LE
GRAND THÉÂTRE DU MONDE suivi du
PROCÈS EN SÉPARATION DE L'ÂME ET DU CORPS
Article
publié dans la Lettre n° 226
LE GRAND THÉÂTRE DU MONDE suivi du
PROCÈS EN SÉPARATION DE L’ÂME ET DU CORPS de Pedro Calderón
de la Barca. Texte français Florence Delay. Mise en scène Christian
Schiaretti avec Catherine Salviat, Thierry Hancisse, Jean-Pierre
Michaël, Andrzej Seweryn, Michel Robin, Eric Ruf, Céline Samie,
Christian Cloarec, Madeleine Marion, Audrey Bonnet, Elsa Lepoivre.

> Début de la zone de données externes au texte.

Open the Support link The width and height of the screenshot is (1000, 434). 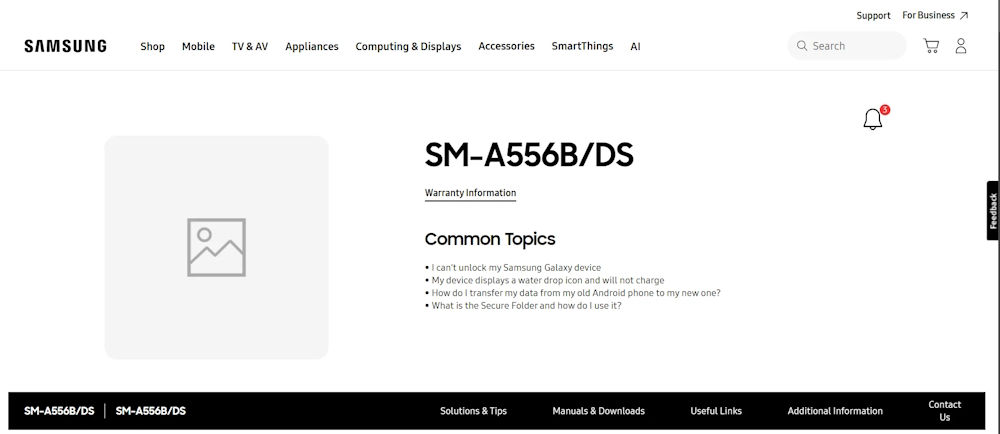(x=873, y=16)
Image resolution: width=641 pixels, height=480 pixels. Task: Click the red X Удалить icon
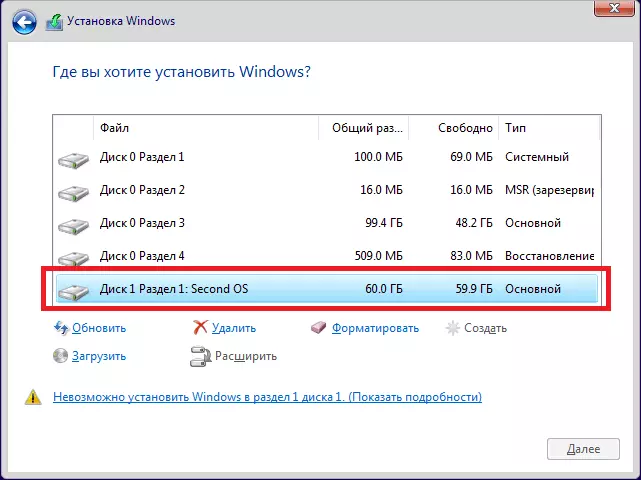click(x=200, y=328)
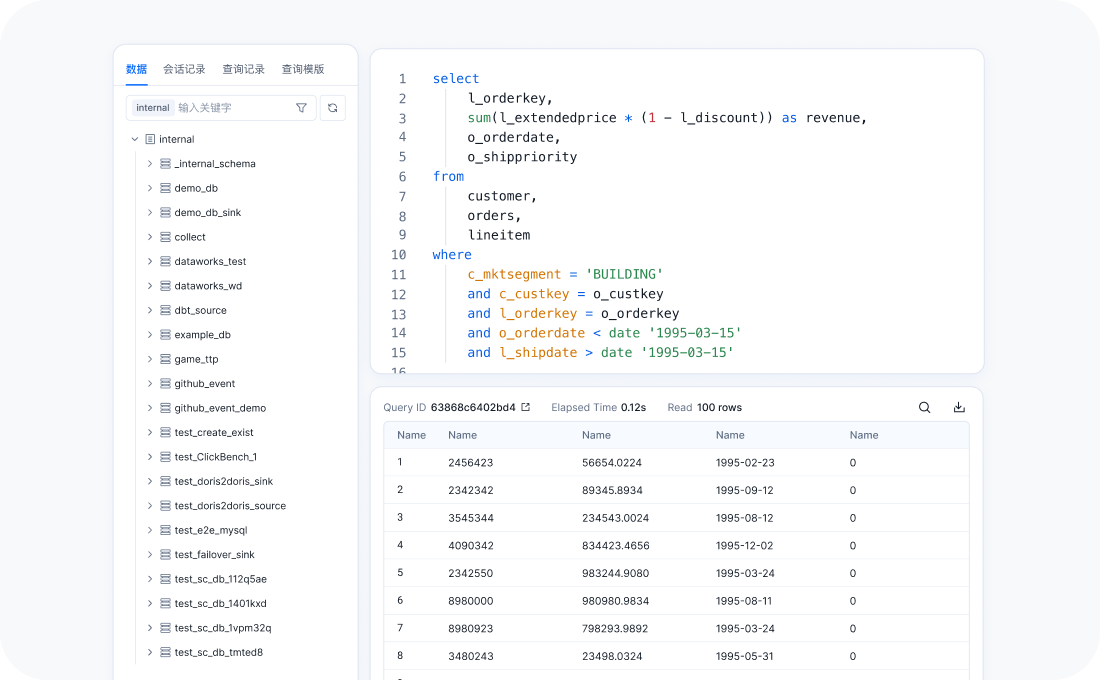The image size is (1100, 680).
Task: Click the catalog icon beside internal
Action: pyautogui.click(x=150, y=139)
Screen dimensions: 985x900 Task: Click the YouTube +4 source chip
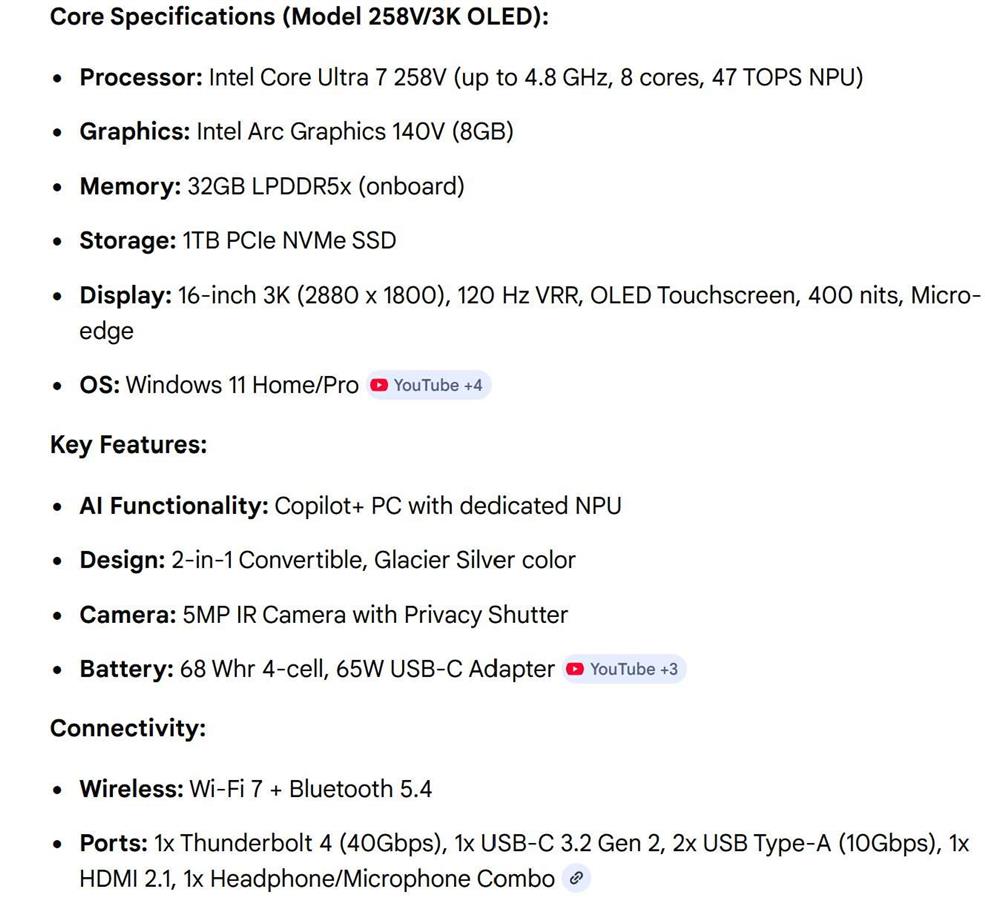tap(429, 385)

L’oeuvre de Pedro Calderón de la Barca (1600-1681) s’inscrit dans
la période la plus faste de l’Espagne, dans tous les domaines, celle
du Siècle d’Or. Deux genres occupaient alors la scène du théâtre
espagnol, la comedia, qui mêlait le tragique et le comique et les
autos sacramentales.
L’acte sacramental était une composition dramatique en un acte,
allégorique, ayant trait au mystère de l’Eucharistie. Il était conçu
comme l’apothéose populaire du dogme catholique face à l’hérésie
protestante. Représenté sur scène, en plein air, durant les fêtes
de la fête Dieu, il était destiné à un large public populaire. Les
autos sacramentales de Calderón sont l’un des produits les plus
caractéristiques de la culture espagnole baroque, tant pour l’exubérance
du facteur ornemental, par la fusion synthétique de différents éléments,
idéologiques, dramatiques, poétiques et scénographiques, ou pour
son contenu théologique, que pour l’emploi systématique de l’allégorie.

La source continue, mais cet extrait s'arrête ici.